The honest advice: wherever possible, move back to system components. The glass treatment is deep in the rendering layer; trying to replicate it perfectly in user space is an ongoing maintenance burden.

If you must keep a custom implementation, the .toolbar modifier with Liquid Glass toolbar items is your starting point. Compare visually against the system tab bar on a real device.

Colour & Vibrancy in SwiftUI

On glass surfaces, use the vibrancy-appropriate label colours:

• .primary — for main text and important icons
• .secondary — for supporting text
• .tertiary — for placeholder and decorative elements

Opaque colours (e.g. Color.black, Color.white) on glass surfaces create legibility failures. On a dark wallpaper with white glass, Color.white text becomes invisible. Use semantic colours — the system handles the rest.

Animations & Transitions

iOS 26 introduces glass-aware transitions. When a glass element appears, it materialises by gradually increasing light bending rather than simply fading in opacity. To use the system's default materialisation animation:

MyGlassView()
    .transition(.opacity.combined(with: .scale(scale: 0.95)))
    .animation(.spring(response: 0.4, dampingFraction: 0.8), value: isVisible)

For animating material intensity changes (e.g. transitioning from .thinMaterial to .glass), keep animations short (under 300ms) and use spring curves to match the system feel.

6. Adopting Liquid Glass in UIKit

UIKit + Liquid Glass: What Changed and What You Need to Update

If your app is UIKit-first, don't worry — Apple has provided solid APIs here too.

Automatic Adoption via UIKit System Bars

Recompile with Xcode 26 and the following update automatically:

• UINavigationBar
• UITabBar
• UIToolbar

The UIBarAppearance APIs still work, but some older configuration patterns are deprecated in iOS 26. Check the release notes for the specific deprecations — they mostly involve manually setting bar background colours or custom translucency configurations that the new glass system handles differently.

The New UIGlassEffect API

UIGlassEffect is the UIKit equivalent of SwiftUI's .glass material. You apply it via UIVisualEffectView:

let glassEffect = UIGlassEffect()
glassEffect.cornerRadius = 16
glassEffect.tintColor = .systemBlue.withAlphaComponent(0.1) // optional brand tint

let effectView = UIVisualEffectView(effect: glassEffect)
effectView.frame = myView.bounds
myView.addSubview(effectView)

You can configure the corner radius, intensity, and an optional tint colour.

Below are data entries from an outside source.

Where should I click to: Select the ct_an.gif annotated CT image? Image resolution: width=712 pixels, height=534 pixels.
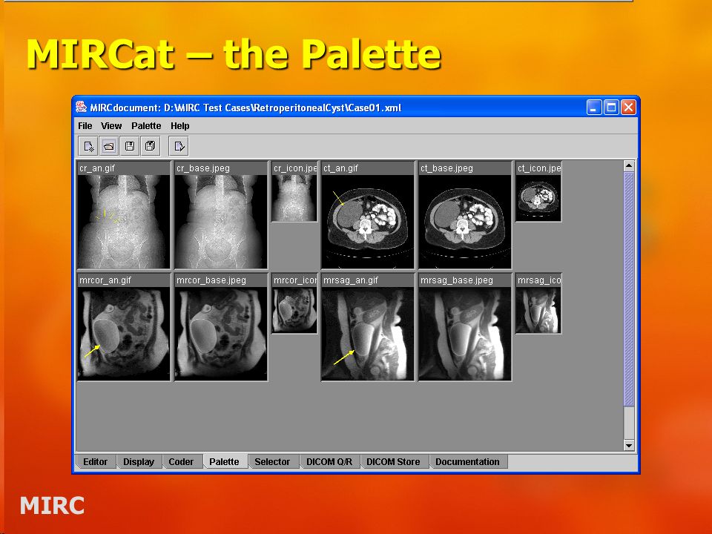pos(368,215)
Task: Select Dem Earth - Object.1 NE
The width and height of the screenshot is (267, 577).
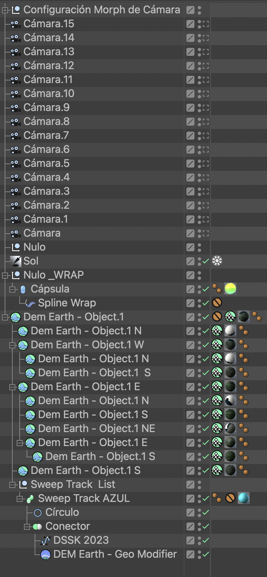Action: click(x=97, y=429)
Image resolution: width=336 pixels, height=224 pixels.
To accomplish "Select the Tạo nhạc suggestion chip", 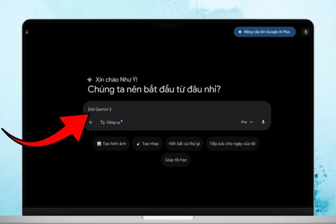I will (147, 144).
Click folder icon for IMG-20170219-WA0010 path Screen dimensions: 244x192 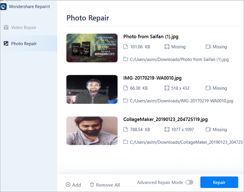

Stick to low-opacity tints (under 15%) to keep contrast ratios healthy.

There's also UIGlassContainerEffect — use this when you have multiple glass elements that should share a unified background, ensuring consistent adaptation across different content behind them.

Visual Effect Views in iOS 26

UIVisualEffectView has been updated with new blur styles that work alongside Liquid Glass. The older blur styles (UIBlurEffectStyle.systemMaterial, etc.) still work for backward-compatible code paths.

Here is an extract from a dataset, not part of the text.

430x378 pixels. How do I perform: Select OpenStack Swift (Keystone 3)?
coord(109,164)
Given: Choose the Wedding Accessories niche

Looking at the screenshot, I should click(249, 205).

For apps that need to support iOS 17 or 18 alongside iOS 26, a conditional pattern:

if #available(iOS 26, *) {
    effectView.effect = UIGlassEffect()
} else {
    effectView.effect = UIBlurEffect(style: .systemMaterial)
}

Custom UIKit Components with Glass Backgrounds

To add a Liquid Glass background to any custom UIView:

1. Create a UIVisualEffectView with UIGlassEffect
2. Add it as the bottom-most subview of your container
3. Constrain it to the edges of the container
4. Clip the container to your desired shape

Handle trait collection changes in traitCollectionDidChange(_:) — you'll want to respond to changes in UITraitUserInterfaceStyle (light/dark), UITraitAccessibilityContrast (Increase Contrast), and UITraitLegibilityWeight.

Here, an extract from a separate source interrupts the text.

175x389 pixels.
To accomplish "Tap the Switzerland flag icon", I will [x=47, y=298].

For UIViewPropertyAnimator with glass-aware properties, the system handles most of the heavy lifting. Animate your container's alpha, transform, or frame normally; the glass effect updates automatically.

UIKit + SwiftUI Interop on iOS 26

If you're mixing UIKit and SwiftUI (which most teams are at this point), glass materials cross the bridge cleanly. SwiftUI glass modifiers applied inside a UIHostingController render correctly. UIViewRepresentable wrappers for UIKit glass views work in SwiftUI hierarchies.

The main interop pitfall to watch: don't apply glass at both the SwiftUI and UIKit level on the same element. You'll get double-blur artifacts. Pick one layer to own the glass effect per view.

7. Customization, Theming & Overrides

Making Liquid Glass Yours — Without Breaking Apple's Guidelines

Tinting Glass Surfaces

You can apply a brand colour tint to a glass surface. The key is keeping the opacity low — Apple's own guidance suggests staying under 15% opacity for a tint on a glass material. Above that, you start losing the transparency and contrast compliance becomes harder.

In UIKit, set glassEffect.tintColor = UIColor.systemBlue.withAlphaComponent(0.1). In SwiftUI, combine .glass with a low-opacity .overlay() of your brand colour.

When you tint glass, the specular highlights shift to accommodate the tint — you won't need to adjust them manually.

Disabling or Reducing Liquid Glass

Some apps don't need glass everywhere. Games, video players, and immersive experiences may want to suppress it entirely for specific views.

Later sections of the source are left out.